Today’s invention is a tanktrack link which has a roller embedded in it.

This roller (red) contains a lock which can be activated wirelessly, so that as the track is lifted off the ground, the roller falls into a different position vertically (and is again locked). Normally the rollers would all be locked in the up, or fully withdrawn, position (right).

This allows rollers in the ground contact position (left) to act as rollerskate wheels, so that shallow declines can be moved down under gravity, with fixed tracks. They also allow differential motion of one track relative to another, lessening damage to both the tracks and the ground.

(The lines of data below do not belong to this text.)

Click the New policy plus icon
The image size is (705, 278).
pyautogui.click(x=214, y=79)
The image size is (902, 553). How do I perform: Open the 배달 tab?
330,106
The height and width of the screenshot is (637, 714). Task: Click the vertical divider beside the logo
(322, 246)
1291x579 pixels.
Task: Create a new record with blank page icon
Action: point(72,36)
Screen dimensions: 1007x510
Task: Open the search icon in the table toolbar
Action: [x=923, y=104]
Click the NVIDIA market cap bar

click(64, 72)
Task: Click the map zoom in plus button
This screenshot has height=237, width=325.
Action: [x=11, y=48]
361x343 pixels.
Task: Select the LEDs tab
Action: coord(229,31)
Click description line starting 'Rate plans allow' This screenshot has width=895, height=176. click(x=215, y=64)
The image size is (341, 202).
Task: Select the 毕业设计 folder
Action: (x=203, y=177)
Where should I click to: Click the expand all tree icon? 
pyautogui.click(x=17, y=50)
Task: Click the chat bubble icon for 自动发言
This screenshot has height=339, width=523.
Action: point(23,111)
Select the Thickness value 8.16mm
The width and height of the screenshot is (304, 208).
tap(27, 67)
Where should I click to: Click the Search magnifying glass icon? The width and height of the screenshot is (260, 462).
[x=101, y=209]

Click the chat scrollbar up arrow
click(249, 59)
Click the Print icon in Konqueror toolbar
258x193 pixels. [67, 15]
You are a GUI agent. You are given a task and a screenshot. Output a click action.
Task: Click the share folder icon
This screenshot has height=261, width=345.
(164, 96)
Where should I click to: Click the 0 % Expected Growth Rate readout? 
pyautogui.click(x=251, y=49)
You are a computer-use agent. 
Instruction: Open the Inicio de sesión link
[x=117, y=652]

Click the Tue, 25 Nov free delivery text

Rollers can also be braked, so that, in the fully down position, extra traction is provided.

#2734: Mudeflectors

Running along country tracks and trails in Winter means that your legs get coated in mud -especially at the back. This can be pretty hard to clean off.

Today’s invention is therefore a set of stretchy mudflaps for one’s running shoes.

These fit as shown and keep the mud spray to a minimum. They would be easy to wash clean with a hose.

#2731: LogisticLogin

Strong passwords are often hard to remember. That seems to be because the very patterns which allow us to form memories are also the things which hackers can get to grips with most easily.

If you use any simple algorithm to generate a password, for example, then that is a source of insecurity.

Using a slightly more complicated algorithm, which generates a unique password to each site, seems like a better idea.

URLs are, by definition, unique to websites, so today’s invention relies on that.

Say I want to login to https://iotd.patrickandrews.com/wp-admin. One way would be to always use a password consisting of the 2nd, 3rd, 4th, 10th, characters ie otdc…Logging into http://www.bbc.co.uk/news/education would use password bccw, etc.

This removes any need to memorise anything other than a single string of digits. One’s browser could easily remember the algorithm and when it loses the information, as mine often does, it would be easy to reproduce manually, as required.

I’d take it one step further, because I have such a poor memory. Instead of 2,3,4,10 etc, I might choose a sequence to generate my string of digits, such as ‘primes minus 2’ ie 3-2=1st, 5-2=3rd, 7-2=5th, 11-2=9th, etc or even some variant on the logistic map over integers (which is already used to generate pseudorandom bit sequences).